── Data to process ──
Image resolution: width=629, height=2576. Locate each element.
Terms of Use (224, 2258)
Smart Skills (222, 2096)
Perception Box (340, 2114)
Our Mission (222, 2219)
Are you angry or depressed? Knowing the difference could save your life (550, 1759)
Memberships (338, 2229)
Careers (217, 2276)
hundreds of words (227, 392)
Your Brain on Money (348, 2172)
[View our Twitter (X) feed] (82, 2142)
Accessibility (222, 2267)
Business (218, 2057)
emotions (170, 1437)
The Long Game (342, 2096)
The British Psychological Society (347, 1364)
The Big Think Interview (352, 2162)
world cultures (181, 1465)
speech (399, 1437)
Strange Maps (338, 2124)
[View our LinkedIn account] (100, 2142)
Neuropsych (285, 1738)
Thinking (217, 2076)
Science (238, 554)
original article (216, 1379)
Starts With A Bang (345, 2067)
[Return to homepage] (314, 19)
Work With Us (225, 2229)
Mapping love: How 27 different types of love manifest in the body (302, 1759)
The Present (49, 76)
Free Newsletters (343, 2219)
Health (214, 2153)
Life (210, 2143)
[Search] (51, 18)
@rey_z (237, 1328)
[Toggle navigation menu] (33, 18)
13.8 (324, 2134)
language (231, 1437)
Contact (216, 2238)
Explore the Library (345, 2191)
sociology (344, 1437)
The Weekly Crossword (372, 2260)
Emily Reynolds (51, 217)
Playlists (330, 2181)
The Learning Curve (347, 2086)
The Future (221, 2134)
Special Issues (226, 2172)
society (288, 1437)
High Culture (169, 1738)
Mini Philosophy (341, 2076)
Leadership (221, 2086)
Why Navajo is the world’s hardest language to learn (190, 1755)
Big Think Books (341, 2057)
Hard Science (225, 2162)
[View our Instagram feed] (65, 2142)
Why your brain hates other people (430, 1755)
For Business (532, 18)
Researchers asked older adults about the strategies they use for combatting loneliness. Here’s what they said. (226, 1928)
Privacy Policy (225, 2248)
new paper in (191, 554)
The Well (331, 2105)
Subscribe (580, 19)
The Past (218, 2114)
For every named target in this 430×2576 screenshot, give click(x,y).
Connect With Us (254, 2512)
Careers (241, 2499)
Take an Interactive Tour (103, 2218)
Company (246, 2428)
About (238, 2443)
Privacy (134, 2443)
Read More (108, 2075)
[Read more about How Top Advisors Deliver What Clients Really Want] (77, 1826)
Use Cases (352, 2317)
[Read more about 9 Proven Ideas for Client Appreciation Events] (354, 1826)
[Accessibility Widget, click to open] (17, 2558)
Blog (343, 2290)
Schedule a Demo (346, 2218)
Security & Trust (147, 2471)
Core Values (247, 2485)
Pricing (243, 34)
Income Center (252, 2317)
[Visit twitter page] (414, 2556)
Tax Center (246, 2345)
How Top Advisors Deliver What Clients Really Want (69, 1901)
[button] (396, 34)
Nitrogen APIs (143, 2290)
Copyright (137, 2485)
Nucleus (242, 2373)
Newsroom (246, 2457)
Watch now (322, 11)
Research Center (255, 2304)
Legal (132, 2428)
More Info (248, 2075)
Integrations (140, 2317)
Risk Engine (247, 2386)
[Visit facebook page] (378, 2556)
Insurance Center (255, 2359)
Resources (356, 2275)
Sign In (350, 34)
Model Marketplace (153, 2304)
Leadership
───
- **Work order**
Where the word "world" appears in a line of the entries, copy that line.

- **Result of the task**
world cultures (181, 1465)
Why Navajo is the world’s hardest language to learn (190, 1755)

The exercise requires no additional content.